Il y a eu la surprise, l'incompréhension, puis le ressentiment. La cinquième "marche des libertés" organisée en réaction à l'article 24 de la loi de Sécurité Globale et à la loi confortant les principes républicains a eu lieu, certes, mais pas sans son lot d'embrouilles internes. Place de la République, ce fut un rassemblement statique qui eut les faveurs de certain-es opposant-es, avec prises de parole et moments festifs. Pour les collectifs écolo (Extinction Rebellion), interprofessionnels (Art en Grêve, Bas les masques), citoyens (Gilets Jaunes, les Colleureuses) et organisations militantes (ACTA, Cerveaux Non Disponibles) : pas question de céder à la possibilité d'une "nasse géante".  
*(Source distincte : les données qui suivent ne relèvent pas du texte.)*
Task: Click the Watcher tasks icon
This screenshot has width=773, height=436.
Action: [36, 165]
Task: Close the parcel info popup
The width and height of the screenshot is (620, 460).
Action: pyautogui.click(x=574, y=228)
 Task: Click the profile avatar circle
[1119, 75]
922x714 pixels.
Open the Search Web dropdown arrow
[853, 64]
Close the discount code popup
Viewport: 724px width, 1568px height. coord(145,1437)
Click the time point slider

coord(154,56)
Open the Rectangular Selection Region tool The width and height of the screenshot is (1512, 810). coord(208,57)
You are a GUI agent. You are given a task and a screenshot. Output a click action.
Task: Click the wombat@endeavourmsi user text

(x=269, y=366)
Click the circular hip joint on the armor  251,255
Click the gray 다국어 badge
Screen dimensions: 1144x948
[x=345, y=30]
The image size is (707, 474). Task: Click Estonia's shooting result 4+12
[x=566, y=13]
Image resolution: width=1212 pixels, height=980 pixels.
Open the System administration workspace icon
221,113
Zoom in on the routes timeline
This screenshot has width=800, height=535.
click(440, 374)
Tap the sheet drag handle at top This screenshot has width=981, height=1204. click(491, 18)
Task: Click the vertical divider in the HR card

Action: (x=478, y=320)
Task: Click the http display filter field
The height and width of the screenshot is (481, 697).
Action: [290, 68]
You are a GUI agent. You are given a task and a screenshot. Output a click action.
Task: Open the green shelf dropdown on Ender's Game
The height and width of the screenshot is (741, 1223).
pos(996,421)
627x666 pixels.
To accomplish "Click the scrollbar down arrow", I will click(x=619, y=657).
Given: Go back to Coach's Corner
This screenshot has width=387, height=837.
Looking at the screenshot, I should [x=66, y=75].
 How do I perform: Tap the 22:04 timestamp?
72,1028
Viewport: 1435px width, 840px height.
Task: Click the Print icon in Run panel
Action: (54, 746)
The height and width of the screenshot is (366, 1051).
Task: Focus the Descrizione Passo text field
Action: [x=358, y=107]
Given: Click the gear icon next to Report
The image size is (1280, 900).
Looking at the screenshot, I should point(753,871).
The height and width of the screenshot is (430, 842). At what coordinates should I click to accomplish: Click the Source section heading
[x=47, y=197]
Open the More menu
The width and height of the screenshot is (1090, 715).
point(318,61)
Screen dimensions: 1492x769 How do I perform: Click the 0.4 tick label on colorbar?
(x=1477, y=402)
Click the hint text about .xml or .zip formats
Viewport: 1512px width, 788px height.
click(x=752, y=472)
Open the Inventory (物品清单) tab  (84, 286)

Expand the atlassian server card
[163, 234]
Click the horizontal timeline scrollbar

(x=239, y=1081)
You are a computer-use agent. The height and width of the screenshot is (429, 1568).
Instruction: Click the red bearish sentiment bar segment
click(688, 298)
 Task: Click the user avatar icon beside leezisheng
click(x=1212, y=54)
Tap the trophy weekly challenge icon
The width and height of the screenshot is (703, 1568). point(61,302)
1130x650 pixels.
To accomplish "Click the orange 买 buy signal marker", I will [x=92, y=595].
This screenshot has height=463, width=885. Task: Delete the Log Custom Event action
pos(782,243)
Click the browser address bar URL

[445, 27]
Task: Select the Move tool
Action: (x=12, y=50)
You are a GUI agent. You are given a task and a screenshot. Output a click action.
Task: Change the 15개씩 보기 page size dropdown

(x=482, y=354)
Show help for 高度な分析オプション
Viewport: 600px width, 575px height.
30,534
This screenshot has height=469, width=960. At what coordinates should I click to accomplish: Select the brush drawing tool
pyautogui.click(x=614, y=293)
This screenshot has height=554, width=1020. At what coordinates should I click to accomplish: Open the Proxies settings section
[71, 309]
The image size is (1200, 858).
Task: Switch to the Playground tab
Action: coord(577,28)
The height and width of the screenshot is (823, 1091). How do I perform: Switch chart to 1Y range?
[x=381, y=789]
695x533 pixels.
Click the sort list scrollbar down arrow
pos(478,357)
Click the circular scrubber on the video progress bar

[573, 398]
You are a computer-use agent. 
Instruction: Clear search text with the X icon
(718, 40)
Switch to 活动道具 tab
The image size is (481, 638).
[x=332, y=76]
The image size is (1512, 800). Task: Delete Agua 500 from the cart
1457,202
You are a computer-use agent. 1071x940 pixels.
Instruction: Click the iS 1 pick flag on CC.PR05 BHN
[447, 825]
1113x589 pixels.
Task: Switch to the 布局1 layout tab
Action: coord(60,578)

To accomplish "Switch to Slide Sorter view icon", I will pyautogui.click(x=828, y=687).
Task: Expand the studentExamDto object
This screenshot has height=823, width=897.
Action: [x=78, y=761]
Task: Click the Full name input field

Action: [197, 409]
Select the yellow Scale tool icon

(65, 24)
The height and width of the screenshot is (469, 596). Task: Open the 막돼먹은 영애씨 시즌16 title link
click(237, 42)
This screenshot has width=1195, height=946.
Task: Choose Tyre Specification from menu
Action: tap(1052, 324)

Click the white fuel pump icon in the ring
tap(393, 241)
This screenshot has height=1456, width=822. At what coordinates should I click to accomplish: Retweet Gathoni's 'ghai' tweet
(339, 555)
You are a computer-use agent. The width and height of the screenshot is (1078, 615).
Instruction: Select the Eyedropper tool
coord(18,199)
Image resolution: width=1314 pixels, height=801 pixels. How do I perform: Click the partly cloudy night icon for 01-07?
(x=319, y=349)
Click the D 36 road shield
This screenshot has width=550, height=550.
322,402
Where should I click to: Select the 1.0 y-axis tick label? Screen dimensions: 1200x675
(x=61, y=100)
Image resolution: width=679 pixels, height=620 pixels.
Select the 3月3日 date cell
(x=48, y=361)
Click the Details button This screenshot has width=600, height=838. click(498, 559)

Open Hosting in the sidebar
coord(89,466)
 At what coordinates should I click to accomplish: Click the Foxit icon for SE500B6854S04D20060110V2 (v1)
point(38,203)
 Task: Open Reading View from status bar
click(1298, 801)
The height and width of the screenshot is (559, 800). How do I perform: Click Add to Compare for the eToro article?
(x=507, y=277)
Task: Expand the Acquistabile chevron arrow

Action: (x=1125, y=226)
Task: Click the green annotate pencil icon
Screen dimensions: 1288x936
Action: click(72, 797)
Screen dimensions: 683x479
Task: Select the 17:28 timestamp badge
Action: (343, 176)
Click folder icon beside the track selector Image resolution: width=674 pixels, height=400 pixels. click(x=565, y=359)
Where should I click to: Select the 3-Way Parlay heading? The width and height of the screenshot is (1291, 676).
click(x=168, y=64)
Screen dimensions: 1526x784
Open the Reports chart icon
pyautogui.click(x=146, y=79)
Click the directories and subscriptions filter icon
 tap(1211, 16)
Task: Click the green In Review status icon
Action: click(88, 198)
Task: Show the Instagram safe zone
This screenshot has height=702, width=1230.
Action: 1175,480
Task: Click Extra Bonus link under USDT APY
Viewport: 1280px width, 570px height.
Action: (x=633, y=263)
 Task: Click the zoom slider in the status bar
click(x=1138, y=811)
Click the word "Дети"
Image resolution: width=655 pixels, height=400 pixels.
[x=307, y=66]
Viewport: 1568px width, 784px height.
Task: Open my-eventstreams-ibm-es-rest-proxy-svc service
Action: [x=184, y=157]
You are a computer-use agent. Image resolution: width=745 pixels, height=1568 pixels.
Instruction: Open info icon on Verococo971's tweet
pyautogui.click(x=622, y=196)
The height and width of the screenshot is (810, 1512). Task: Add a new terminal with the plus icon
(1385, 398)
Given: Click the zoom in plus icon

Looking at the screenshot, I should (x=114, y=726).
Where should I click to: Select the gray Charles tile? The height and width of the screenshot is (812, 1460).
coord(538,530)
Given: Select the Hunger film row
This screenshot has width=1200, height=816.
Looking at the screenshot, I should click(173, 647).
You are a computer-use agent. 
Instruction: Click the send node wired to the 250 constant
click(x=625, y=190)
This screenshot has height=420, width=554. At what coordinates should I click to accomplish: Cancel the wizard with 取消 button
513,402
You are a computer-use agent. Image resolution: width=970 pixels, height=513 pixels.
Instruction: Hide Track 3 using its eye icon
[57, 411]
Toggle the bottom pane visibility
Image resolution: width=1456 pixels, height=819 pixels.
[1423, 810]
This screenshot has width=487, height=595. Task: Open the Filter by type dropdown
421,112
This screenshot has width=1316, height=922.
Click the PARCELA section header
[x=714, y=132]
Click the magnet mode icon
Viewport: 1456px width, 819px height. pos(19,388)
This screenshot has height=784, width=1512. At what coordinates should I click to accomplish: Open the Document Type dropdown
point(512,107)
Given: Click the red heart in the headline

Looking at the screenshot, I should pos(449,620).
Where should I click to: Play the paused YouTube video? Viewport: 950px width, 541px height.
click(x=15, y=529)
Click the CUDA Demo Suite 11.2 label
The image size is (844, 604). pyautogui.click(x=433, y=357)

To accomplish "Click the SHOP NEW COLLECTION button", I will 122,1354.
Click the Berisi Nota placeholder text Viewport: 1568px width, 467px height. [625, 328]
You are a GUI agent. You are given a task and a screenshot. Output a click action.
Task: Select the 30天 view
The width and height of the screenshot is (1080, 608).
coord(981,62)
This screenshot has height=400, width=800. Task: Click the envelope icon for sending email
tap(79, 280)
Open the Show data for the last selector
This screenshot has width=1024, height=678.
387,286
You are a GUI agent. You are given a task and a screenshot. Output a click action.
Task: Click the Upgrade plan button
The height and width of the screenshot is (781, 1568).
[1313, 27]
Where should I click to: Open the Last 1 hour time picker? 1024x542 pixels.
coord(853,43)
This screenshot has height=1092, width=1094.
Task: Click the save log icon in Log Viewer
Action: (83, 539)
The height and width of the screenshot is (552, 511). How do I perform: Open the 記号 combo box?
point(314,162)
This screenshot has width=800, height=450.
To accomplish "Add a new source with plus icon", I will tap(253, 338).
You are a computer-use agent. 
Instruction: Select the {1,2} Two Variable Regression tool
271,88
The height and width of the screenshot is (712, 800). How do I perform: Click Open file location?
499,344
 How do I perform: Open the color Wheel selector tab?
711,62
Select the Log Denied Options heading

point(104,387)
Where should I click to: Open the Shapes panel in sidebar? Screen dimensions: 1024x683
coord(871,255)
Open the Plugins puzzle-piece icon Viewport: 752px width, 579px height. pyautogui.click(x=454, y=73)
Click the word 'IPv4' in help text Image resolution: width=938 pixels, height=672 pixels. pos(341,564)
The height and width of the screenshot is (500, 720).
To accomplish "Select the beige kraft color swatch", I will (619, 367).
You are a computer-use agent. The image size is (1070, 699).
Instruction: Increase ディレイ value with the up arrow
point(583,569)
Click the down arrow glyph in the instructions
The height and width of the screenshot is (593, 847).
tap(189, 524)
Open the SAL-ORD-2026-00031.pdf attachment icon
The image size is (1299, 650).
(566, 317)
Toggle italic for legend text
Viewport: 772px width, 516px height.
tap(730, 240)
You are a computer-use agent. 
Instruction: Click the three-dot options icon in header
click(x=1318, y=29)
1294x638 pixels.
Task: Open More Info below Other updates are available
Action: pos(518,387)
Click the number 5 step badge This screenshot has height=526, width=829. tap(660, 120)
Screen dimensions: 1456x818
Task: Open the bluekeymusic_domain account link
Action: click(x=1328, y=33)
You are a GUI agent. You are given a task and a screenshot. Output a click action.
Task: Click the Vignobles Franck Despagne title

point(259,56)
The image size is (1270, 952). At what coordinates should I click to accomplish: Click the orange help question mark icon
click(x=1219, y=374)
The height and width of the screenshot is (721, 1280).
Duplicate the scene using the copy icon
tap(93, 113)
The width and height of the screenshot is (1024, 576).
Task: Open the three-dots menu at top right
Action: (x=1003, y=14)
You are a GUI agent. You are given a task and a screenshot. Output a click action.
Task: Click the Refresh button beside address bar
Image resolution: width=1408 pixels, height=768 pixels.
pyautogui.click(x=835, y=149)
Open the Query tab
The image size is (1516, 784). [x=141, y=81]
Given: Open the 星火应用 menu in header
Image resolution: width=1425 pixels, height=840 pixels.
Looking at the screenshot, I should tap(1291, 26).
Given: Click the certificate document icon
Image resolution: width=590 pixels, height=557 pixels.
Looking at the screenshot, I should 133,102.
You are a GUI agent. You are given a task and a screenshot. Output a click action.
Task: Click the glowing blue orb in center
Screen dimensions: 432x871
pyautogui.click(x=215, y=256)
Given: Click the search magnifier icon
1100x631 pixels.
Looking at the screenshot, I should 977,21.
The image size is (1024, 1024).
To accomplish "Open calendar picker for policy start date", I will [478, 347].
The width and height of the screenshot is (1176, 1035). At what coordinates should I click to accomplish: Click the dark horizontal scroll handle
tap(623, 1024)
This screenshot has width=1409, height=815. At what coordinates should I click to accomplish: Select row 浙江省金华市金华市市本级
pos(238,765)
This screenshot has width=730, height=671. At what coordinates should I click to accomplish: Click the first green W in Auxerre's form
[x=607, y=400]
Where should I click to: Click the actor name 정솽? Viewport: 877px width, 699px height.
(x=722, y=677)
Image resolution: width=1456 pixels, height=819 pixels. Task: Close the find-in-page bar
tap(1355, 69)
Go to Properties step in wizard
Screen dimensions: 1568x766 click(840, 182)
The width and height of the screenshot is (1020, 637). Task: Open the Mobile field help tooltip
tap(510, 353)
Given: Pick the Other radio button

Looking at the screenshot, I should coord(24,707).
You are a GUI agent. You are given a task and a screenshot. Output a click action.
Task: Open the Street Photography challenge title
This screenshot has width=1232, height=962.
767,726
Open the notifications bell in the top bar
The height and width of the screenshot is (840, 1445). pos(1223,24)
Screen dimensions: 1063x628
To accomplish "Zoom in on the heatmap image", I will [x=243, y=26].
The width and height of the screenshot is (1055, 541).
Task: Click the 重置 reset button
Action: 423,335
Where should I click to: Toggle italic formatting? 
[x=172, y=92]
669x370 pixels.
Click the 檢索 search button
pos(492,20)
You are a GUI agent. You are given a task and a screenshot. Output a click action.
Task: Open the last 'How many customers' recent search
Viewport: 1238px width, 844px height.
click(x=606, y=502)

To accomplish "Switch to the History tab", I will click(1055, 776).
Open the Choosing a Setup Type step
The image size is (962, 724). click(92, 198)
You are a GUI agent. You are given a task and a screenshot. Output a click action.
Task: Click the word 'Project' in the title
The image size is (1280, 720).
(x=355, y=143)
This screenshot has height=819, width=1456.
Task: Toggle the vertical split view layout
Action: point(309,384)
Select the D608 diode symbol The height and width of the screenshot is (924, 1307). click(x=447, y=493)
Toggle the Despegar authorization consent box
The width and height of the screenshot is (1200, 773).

Il y avait plus de policiers que de manifestant-es au départ de la marche, à Nation. ©LaMeute - Tulyppe

Il y avait plus de policiers que de manifestant-es au départ de la marche, à Nation. ©LaMeute - Tulyppe

"Je suis passée au rassemblement à Répu, mais je suis partie aussitôt. Parce que cette espèce de calme forcé -contraint en fait par la peur de la répression...", souffle Laura, rencontrée près de Nation sous une pancarte "A qui profite le calme?". "Les appels au pacifisme créent un apaisement, ou plutôt un effacement de soi. Et ça aussi, cela fait partie du jeu du gouvernement", juge la jeune femme. 

De fait, au sein du cortège, parti à 13h de la place de la Nation, l'atmosphère est étrange, ponctuée de moments où le silence est roi. Aux fenêtres, des habitant-es comme déjà confiné-es observent le défilé. "Les moutons au balcon", scandent soudainement les manifestant-es. "Je pense que le mouvement va redémarrer. On ne peut pas accepter plus longtemps cette limitation de nos libertés", imagine Laura. C'est pour cela qu'elle a préféré quitter le rassemblement place de la République. "Cette manifestation est plus en phase avec la situation actuelle. Le débordement fait aussi partie de l'expression du peuple. Moi, je suis pacifique, mais je soutiens plus les casseur-ses que les flics", poursuit-elle.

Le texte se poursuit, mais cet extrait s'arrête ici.